The inevitability of the aftermath of the disaster continues to unfold. For everything felt and said, for every good intention against the odds, for every hope and aspiration we begin now to fully appreciate the conflict that walked hand in hand with the miners entering the mine each day, the bosses need to drive them underground to extract the black gold at the least cost, for the biggest profit. Men needing work, bosses needing profit to pay their investors. The Pike River Mine may be the last we see where a natural risk or danger is not only accepted but becomes an acceptable 'partner,' an errant 'friend' lulling death into the bowels of the underground.

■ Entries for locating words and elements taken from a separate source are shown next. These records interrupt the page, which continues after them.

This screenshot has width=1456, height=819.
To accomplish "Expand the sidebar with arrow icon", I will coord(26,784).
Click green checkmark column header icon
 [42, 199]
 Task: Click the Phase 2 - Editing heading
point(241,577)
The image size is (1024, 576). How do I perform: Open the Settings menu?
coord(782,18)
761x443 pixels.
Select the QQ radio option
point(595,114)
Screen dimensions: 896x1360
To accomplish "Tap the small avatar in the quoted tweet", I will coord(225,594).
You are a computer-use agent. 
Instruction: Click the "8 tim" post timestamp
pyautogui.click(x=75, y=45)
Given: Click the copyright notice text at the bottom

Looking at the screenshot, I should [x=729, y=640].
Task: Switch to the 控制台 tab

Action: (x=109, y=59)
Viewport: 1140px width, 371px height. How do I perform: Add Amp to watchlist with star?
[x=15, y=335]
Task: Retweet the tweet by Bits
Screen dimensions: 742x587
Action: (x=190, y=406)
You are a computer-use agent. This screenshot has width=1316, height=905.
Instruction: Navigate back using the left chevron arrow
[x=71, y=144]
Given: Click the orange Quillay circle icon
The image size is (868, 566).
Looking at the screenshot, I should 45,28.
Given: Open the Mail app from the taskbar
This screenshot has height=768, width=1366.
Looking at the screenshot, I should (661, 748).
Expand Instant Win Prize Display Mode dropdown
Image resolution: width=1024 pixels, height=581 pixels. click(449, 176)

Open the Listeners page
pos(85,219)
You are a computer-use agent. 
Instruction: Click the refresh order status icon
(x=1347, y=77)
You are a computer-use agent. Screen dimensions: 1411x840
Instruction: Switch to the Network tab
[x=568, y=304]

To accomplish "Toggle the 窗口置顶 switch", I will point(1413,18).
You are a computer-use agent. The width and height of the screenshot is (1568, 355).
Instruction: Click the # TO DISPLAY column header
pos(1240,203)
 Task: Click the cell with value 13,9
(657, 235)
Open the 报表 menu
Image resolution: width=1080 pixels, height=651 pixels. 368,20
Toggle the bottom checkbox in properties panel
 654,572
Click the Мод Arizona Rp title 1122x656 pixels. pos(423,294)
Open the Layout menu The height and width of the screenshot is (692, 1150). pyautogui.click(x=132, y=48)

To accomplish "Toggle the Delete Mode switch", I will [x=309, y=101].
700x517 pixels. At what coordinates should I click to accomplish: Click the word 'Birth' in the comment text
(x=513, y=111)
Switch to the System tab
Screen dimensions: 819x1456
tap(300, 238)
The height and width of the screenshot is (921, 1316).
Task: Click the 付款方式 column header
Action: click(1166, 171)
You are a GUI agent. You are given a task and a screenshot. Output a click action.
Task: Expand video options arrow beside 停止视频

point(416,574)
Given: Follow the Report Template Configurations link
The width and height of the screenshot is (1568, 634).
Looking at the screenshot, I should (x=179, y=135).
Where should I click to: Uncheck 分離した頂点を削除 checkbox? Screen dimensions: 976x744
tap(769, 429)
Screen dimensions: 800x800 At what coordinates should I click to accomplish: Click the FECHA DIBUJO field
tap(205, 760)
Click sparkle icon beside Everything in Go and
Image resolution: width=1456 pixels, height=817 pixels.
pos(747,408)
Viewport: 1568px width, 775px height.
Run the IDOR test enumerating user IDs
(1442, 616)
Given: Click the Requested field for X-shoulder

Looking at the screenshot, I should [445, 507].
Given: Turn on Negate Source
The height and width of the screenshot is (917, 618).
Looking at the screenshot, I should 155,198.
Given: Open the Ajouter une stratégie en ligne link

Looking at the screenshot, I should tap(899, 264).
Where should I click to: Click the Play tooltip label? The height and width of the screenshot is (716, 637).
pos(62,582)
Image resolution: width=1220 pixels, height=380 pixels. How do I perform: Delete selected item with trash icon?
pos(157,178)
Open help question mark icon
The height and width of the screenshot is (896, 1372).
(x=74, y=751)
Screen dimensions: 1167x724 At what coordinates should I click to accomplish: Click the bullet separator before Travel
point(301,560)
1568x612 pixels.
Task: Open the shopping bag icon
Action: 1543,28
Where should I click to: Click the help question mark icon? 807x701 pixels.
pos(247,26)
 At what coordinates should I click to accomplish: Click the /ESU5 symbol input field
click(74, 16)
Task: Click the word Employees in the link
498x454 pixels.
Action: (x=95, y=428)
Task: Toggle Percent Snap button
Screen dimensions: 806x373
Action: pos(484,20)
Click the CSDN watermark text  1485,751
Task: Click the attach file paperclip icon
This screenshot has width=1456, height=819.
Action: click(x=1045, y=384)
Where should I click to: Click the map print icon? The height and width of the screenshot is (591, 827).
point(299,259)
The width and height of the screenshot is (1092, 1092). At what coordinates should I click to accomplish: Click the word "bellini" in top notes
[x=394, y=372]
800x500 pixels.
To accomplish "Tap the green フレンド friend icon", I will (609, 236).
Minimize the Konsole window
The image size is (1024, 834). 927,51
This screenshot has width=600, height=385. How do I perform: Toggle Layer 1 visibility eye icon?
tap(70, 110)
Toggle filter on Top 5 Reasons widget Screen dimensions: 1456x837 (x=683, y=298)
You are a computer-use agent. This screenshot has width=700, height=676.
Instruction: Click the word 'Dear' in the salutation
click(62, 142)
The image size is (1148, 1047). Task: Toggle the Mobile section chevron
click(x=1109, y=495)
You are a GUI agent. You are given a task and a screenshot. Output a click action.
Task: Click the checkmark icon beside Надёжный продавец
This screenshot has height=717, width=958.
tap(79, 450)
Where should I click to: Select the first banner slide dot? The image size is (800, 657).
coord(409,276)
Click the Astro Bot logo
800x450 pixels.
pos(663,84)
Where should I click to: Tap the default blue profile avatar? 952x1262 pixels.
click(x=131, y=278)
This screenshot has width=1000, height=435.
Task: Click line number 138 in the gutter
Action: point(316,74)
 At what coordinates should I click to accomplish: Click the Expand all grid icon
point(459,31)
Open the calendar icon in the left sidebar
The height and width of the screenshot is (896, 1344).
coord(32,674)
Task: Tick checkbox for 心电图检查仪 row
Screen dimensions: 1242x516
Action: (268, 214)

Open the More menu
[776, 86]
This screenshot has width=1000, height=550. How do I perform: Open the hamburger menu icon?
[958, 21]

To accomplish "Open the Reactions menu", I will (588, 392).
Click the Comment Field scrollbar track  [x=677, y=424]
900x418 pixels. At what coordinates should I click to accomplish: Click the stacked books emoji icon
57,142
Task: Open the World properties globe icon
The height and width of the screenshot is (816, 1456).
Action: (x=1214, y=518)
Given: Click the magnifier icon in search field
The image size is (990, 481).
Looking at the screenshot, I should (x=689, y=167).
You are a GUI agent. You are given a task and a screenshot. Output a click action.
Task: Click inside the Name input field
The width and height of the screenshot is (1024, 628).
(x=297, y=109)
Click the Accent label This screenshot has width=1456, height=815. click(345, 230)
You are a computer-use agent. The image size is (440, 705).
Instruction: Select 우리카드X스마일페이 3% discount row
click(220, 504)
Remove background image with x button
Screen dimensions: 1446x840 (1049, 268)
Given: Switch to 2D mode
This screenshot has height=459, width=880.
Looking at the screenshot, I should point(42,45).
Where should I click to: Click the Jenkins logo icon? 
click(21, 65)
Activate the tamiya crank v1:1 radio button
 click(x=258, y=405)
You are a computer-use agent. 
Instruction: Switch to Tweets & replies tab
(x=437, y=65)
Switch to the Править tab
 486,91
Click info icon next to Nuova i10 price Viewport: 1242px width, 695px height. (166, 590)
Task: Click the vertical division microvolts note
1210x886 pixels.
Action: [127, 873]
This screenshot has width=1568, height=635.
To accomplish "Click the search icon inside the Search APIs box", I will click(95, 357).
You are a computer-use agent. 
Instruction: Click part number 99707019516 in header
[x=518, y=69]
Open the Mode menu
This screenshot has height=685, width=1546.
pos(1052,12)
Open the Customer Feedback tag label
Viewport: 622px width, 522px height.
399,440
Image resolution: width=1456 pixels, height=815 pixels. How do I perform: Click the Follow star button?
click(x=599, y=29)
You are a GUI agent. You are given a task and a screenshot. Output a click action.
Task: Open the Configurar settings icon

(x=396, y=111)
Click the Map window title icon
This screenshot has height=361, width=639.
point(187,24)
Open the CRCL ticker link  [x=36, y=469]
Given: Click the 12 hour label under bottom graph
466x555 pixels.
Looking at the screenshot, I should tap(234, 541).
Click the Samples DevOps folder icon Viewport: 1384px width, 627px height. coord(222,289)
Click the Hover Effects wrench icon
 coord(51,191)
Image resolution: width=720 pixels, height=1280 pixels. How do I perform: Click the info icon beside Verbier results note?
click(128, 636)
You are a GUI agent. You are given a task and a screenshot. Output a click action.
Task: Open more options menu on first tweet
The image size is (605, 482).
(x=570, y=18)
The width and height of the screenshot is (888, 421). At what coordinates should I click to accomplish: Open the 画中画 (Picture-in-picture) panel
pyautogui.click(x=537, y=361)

When Peter Whitten spoke of 'his' mine, I wonder if he understood that the miners saw it as a dangerous beast of which they must reluctantly entertain to feed their families. And so as that conflict became above ground while the men lay dead beneath, many of their families and loved ones listened in hope to what Peter had to say. But who is Peter? Was he not part of the conflict that saw men needing to go underground in dangerous conditions, are we to suppose that he first of all wasn't a company man driven hard by his employers to return a profit at the least cost but was instead some kind of benefactor for good? Should anyone have really been entitled to believe that the mine owners would not cut their financial risk at first opportunity, cut off the money and call in the receivers absolving themselves of any further responsibility or that Peter Whitten wasn't always aware of that role, and his part to play in it, however reluctantly, should there have been a disaster?
Time will tell perhaps of why the mine exploded and what might have been done to avoid it, there may even be criminal culpability, but most likely there will be findings of 'unlikely events,' 'misguided or questionable safety decisions,' or 'preferred safety checks and rescue mobilisation' and 'recommendations for the future' but the owners, unless it can be proven there was criminal culpability, will have walked away, possibly ready to regroup under a different banner and sign if an opportunity presented itself again at Pike River. And still, after all of that, will be the shock and sense of loss for those working men gone underground to build better lives for their loved ones and families and the risk they took. What we may all yet realise that all that mattered was money finally, and now the aftermath is upon the coast it is money and costs that will be fought as strongly or more strongly against than any fire in the mine.